Afterwards the three of them sat listening to the loud talking overhead. This came down distinctly through the thin ceiling, and Mr. Shepherd's voice—it went on and on—sounded, at such close quarters, both harsh and rasping. Mrs. Shepherd was mending a stole; Isabella stooped over the sermon, which she was writing like copperplate. Laura sat in a corner with her hands before her: she had finished her book, but her eyes were still visionary. When any of the three spoke, it was in a low tone.

Towards nine o'clock Mrs. Shepherd fetched a little saucepan, filled it with milk, and set it on the hob; and after this she hovered undecidedly between door and fireplace, like a distracted moth.

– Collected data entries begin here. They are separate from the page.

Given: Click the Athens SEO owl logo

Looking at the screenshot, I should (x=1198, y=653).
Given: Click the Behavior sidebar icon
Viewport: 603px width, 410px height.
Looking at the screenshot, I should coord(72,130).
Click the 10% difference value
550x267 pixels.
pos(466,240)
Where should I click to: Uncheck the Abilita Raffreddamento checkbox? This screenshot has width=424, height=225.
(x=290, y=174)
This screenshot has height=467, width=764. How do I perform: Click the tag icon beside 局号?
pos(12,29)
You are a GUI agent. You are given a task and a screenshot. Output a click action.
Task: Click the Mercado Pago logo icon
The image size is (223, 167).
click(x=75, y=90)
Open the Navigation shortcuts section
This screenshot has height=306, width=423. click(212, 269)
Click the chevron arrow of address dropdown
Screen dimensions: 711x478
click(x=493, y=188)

"Now do try to get it right to-night, Maisie," admonished Isabella; and, turning her face, if not her glance, to Laura, she explained: "It must boil, but not have a scrap of skin on it, or Robby won't look at it."

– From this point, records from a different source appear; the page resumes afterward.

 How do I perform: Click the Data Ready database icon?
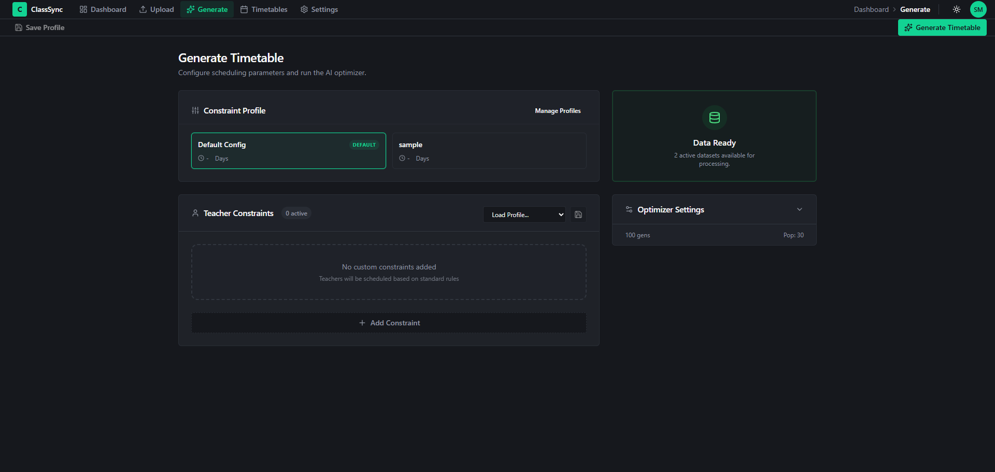click(715, 118)
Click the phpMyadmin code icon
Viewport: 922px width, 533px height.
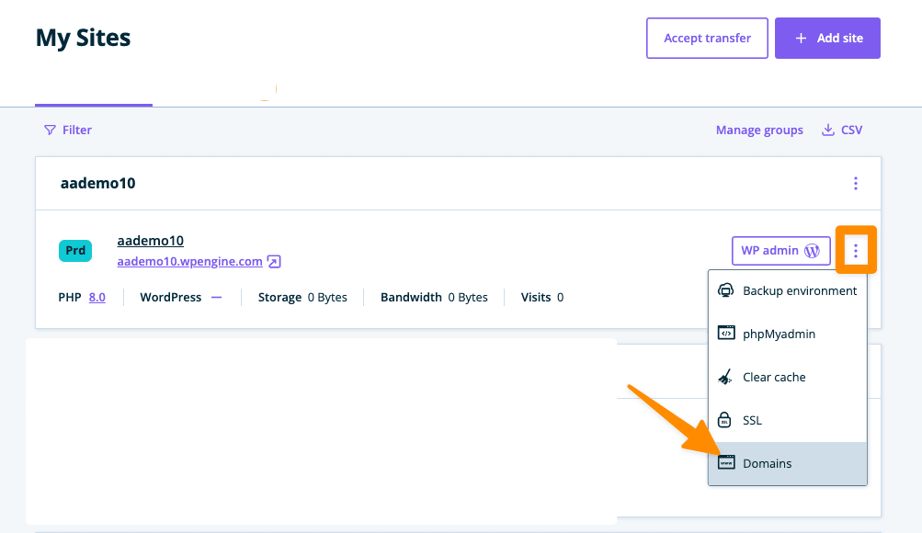coord(725,333)

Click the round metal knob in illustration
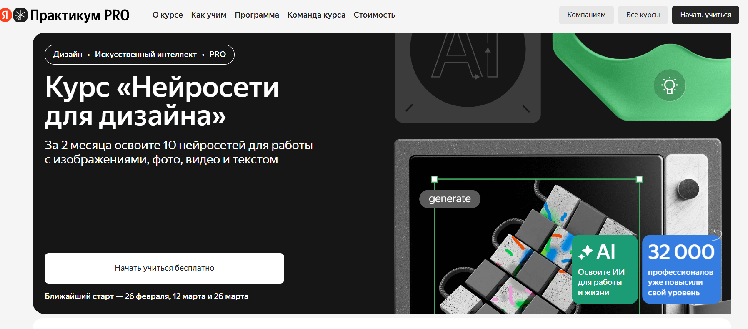688,189
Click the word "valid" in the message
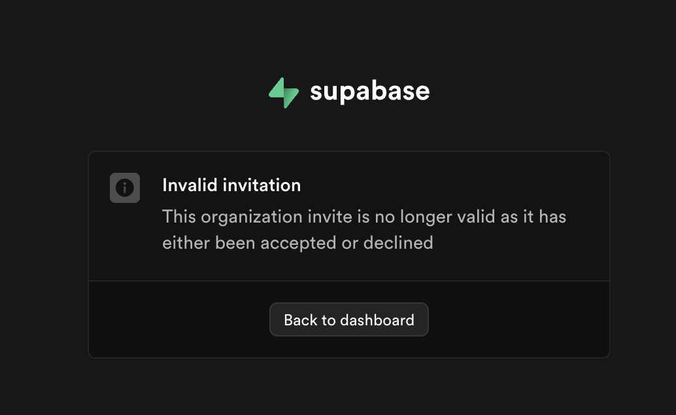The height and width of the screenshot is (415, 676). pyautogui.click(x=475, y=217)
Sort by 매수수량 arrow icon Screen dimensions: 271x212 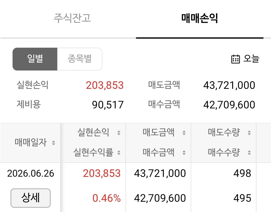pyautogui.click(x=249, y=153)
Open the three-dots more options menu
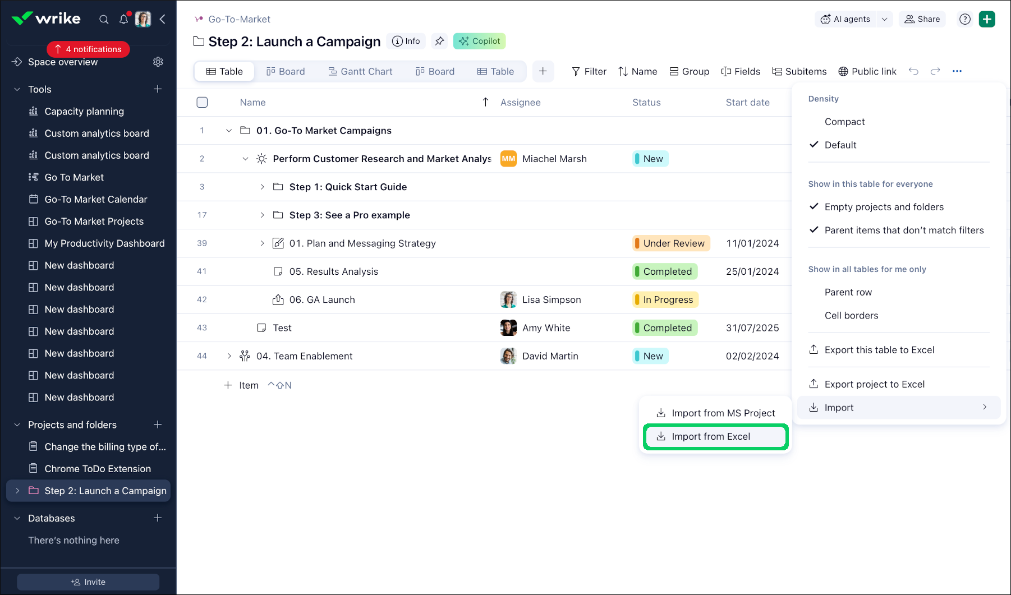The height and width of the screenshot is (595, 1011). 957,71
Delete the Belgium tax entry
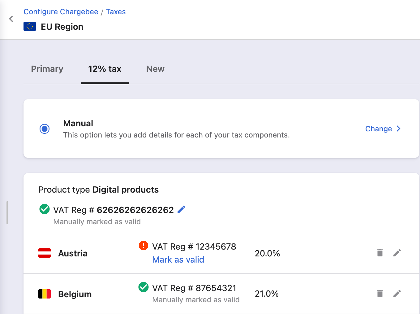Viewport: 420px width, 314px height. click(380, 294)
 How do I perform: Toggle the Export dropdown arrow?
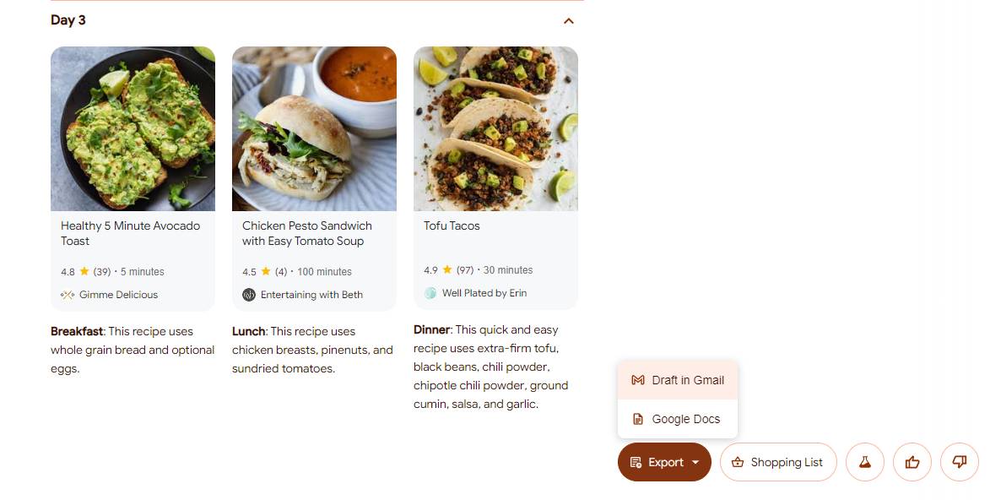point(695,462)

Presently the working-men were heard pounding down the stairs, and thereupon Maisie vanished from the room.

The next day Laura attended morning and evening service at St Stephen's-on-the-Hill, and in the afternoon made one of Isabella's class at Sunday school.

That morning she had wakened, in what seemed to be the middle of the night, to find Isabella dressing by the light of a single candle.

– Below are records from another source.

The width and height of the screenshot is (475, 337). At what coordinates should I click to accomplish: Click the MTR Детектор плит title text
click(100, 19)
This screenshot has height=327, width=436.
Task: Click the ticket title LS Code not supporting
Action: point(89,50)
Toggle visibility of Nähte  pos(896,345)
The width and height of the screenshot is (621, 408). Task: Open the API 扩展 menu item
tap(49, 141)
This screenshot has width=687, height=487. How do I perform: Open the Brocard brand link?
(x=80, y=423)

"Don't you get up," said the latter. "We're all going to early service, and I just want to make Robby some bread and milk beforehand. He would rather communicate fasting, but he has to have something, for he doesn't get home till dinner-time."

When midday came, Robby was very fractious. The mutton-bone—no cooking was done—was harder than ever to carve with decency; and poor Mrs. Shepherd, for sheer fidgetiness, could hardly swallow a bite.

But at nine o'clock that evening, when the labours of the day were behind him, he was persuaded to lie down on the sofa and drink a glass of port. At his head sat Mrs. Shepherd, holding the wine and some biscuits; at his feet Isabella, stroking his soles. The stimulant revived him; he grew quite mellow, and presently, taking his wife's hand, he held it in his—and Laura felt sure that all his querulousness was forgiven him for the sake of this moment. Then, finding a willing listener in the black-eyed little girl who sat before him, he began to talk, to relate his travels, giving, in particular, a vivid account of some months he had once spent in Japan. Laura, who liked nothing better than travelling at second hand—since any other way was out of the question—Laura spent a delightful hour, and said so.

"Yes, Robby quite surpassed himself to-night, I thought," said Isabella as she let down her hair. "I never heard anyone who could talk as well as he does when he likes.—Can you keep a secret, Laura? We are sure, Maisie and I, that Robby will be a Bishop some day. And he means to be, himself.—But don't say a word about it; he won't have it mentioned out of the house.—And meanwhile he's working as hard as he can, and we're saving every penny, to let him take his next degree."

"I do hope you'll come again," she said the following morning, as they walked back to the College. "I don't mind telling you now, I felt quite nervous when Robby said we were to ask you. I've had no experience of little girls. But you haven't been the least trouble—not a bit. And I'm sure it was good for Robby having something young about the house. So mind you write and tell us when you have another holiday"—and Isabella's smile beamed out once more, none the less kindly because it was caught, on its way to Laura, by the gate they were passing through.

Laura, whose mind was set on a good, satisfying slab of cake, promised to do this, although her feelings had suffered so great a change that she was not sure whether she would keep her word. She was pulled two ways: on the one side was the remembrance of Mr. Shepherd hacking cantankerously at the bare mutton-bone; on the other, the cherry-blossom and the mousmes of Japan.